»»

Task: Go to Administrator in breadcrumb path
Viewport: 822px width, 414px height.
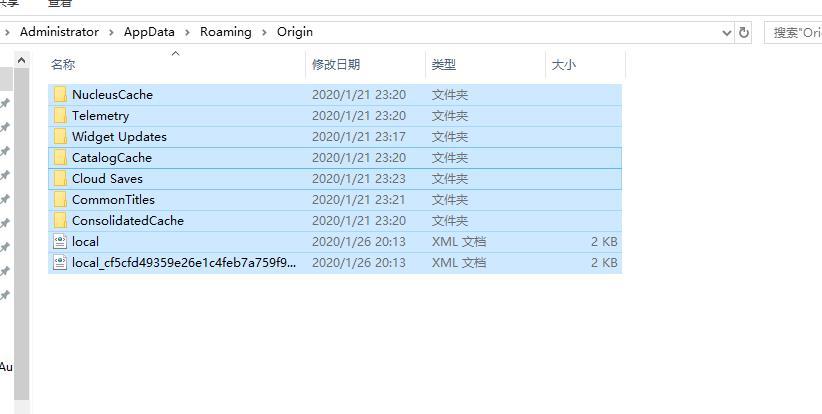Action: (59, 32)
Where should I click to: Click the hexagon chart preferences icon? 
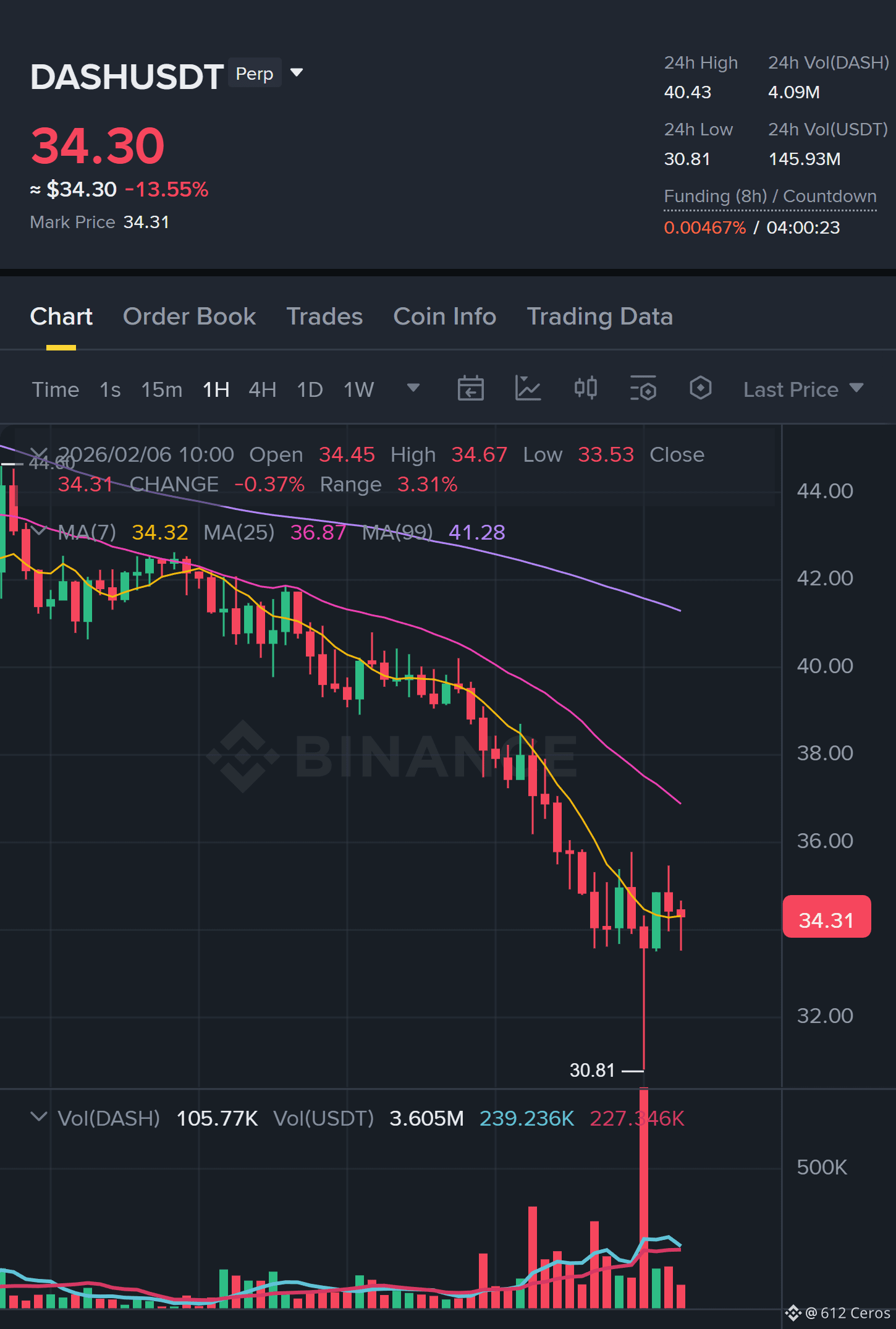(x=700, y=389)

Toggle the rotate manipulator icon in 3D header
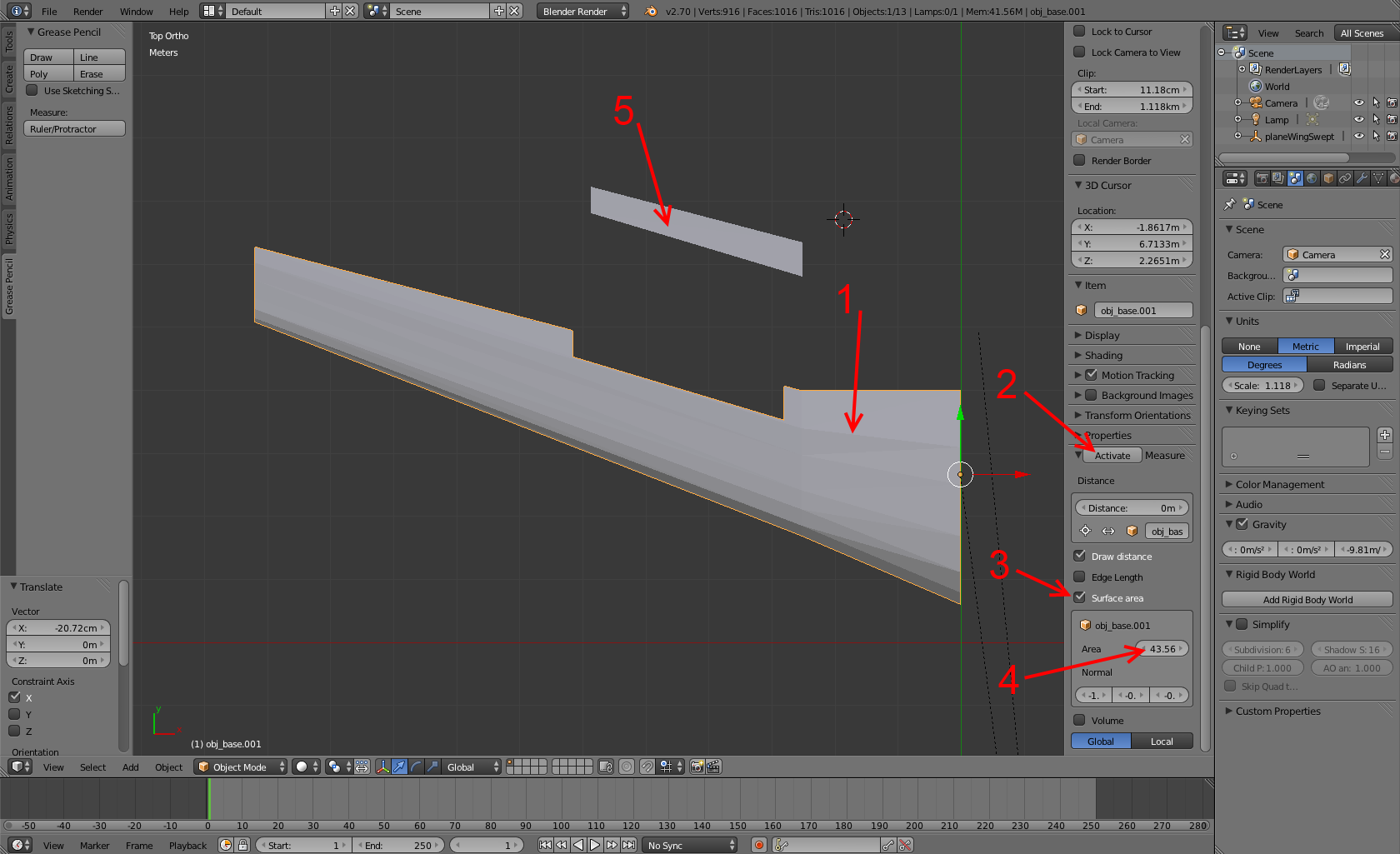click(416, 767)
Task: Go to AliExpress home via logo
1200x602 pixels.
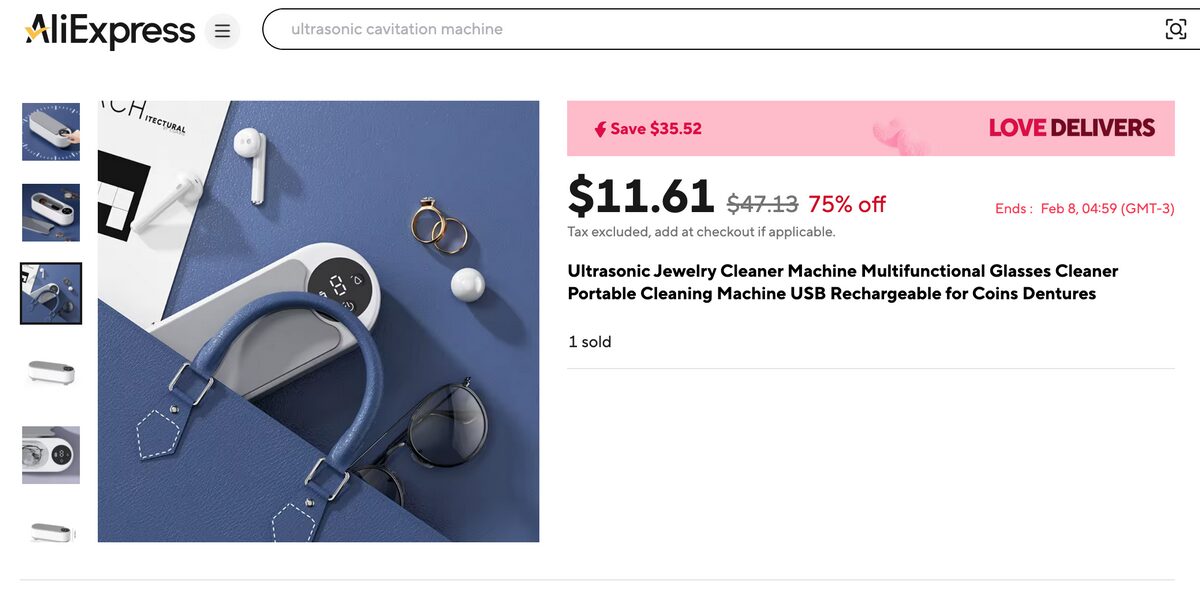Action: pos(110,30)
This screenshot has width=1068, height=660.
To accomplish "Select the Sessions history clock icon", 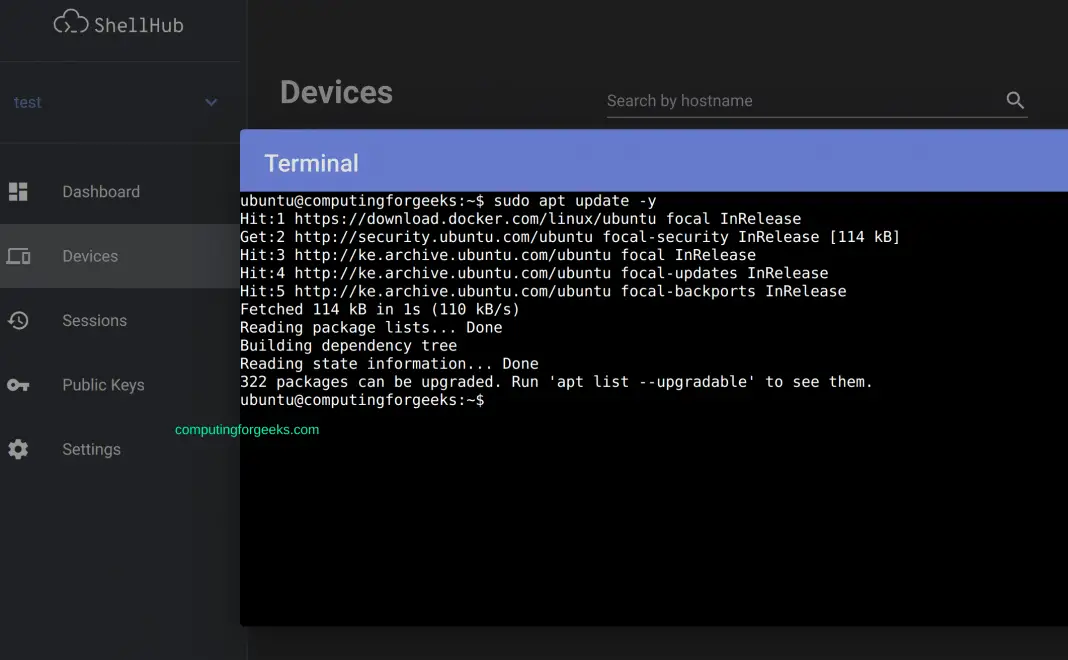I will tap(17, 320).
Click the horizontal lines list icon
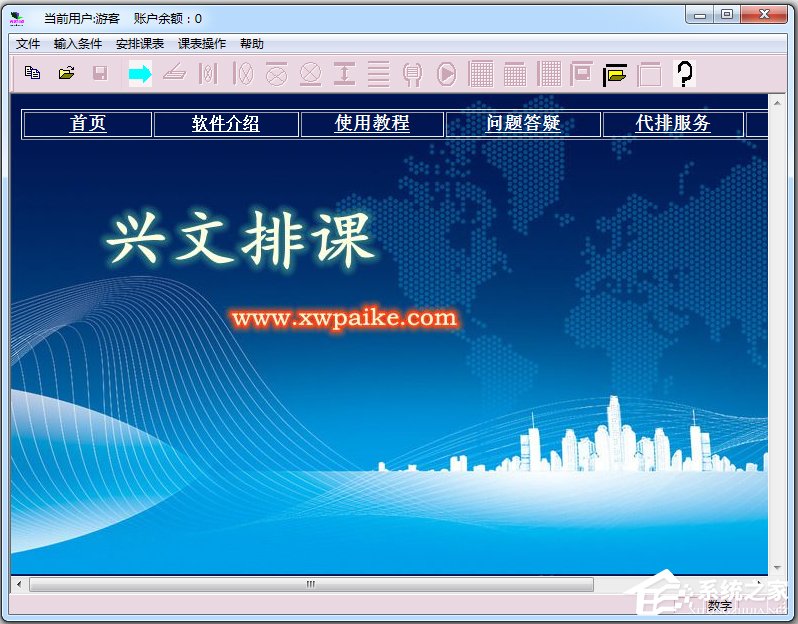The height and width of the screenshot is (624, 798). pos(378,73)
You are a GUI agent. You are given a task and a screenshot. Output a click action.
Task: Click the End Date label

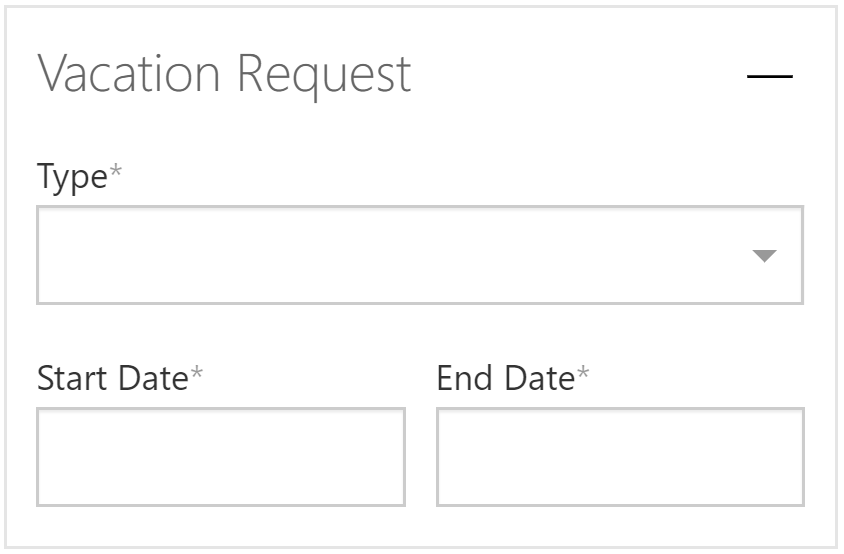click(505, 378)
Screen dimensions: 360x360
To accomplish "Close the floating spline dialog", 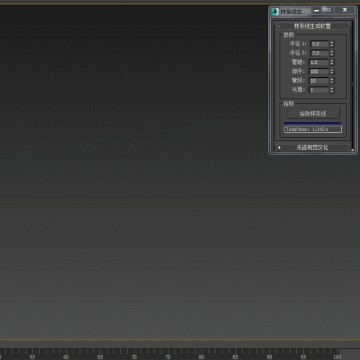I will [x=345, y=10].
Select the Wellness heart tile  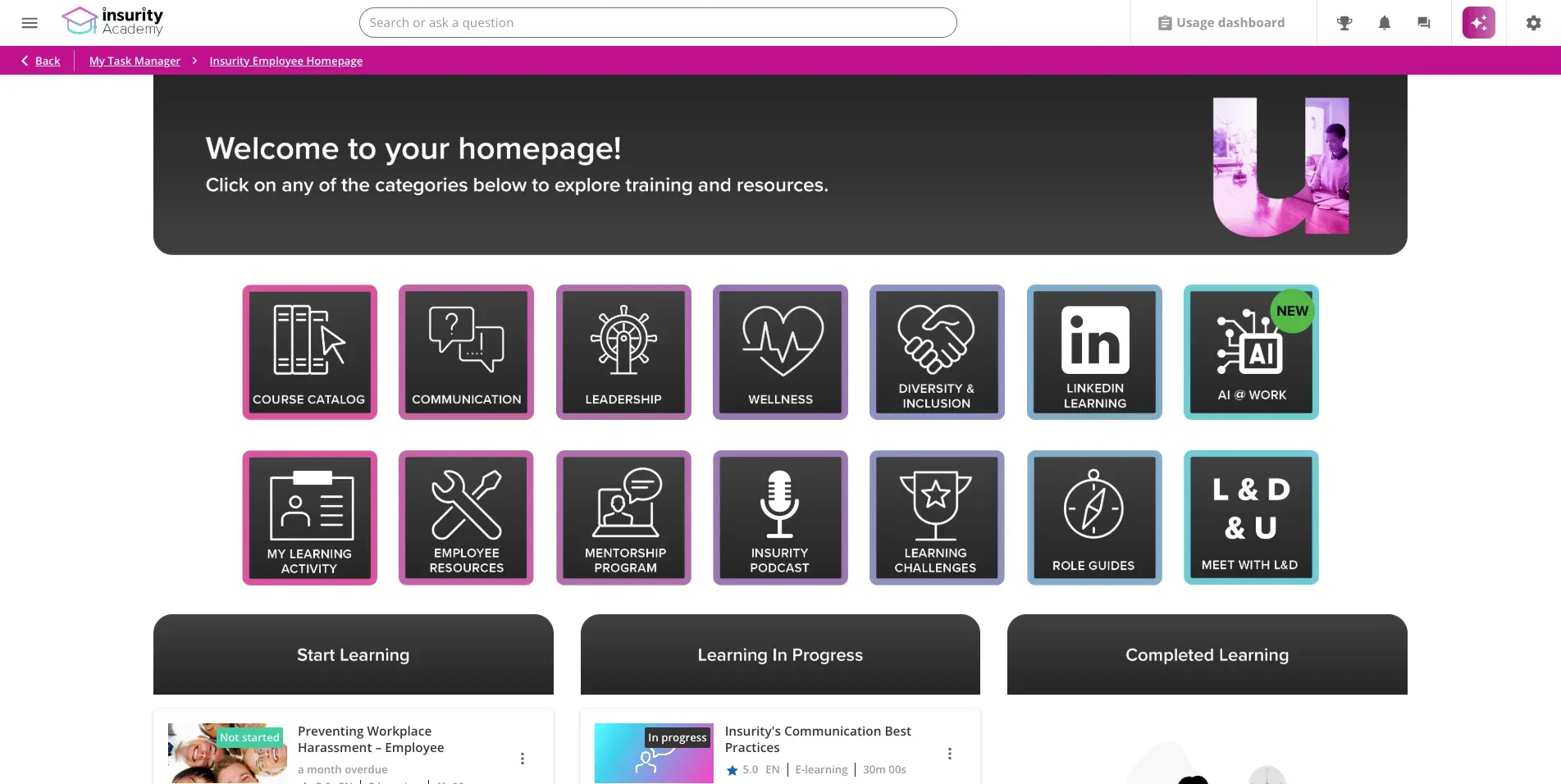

««

» Your objective:
What are the lines above from the one with "Where should I" to the one with "This screenshot has width=1068, height=660.", both included? Reproduce them exactly, without pictures.

» Result of this exercise:
Where should I click to: Click the hexagon chart preferences icon? 
(x=700, y=389)

Toggle the rotate manipulator icon in 3D header
click(416, 767)
Task: Go to AliExpress home via logo
1200x602 pixels.
Action: pos(110,30)
This screenshot has width=1068, height=660.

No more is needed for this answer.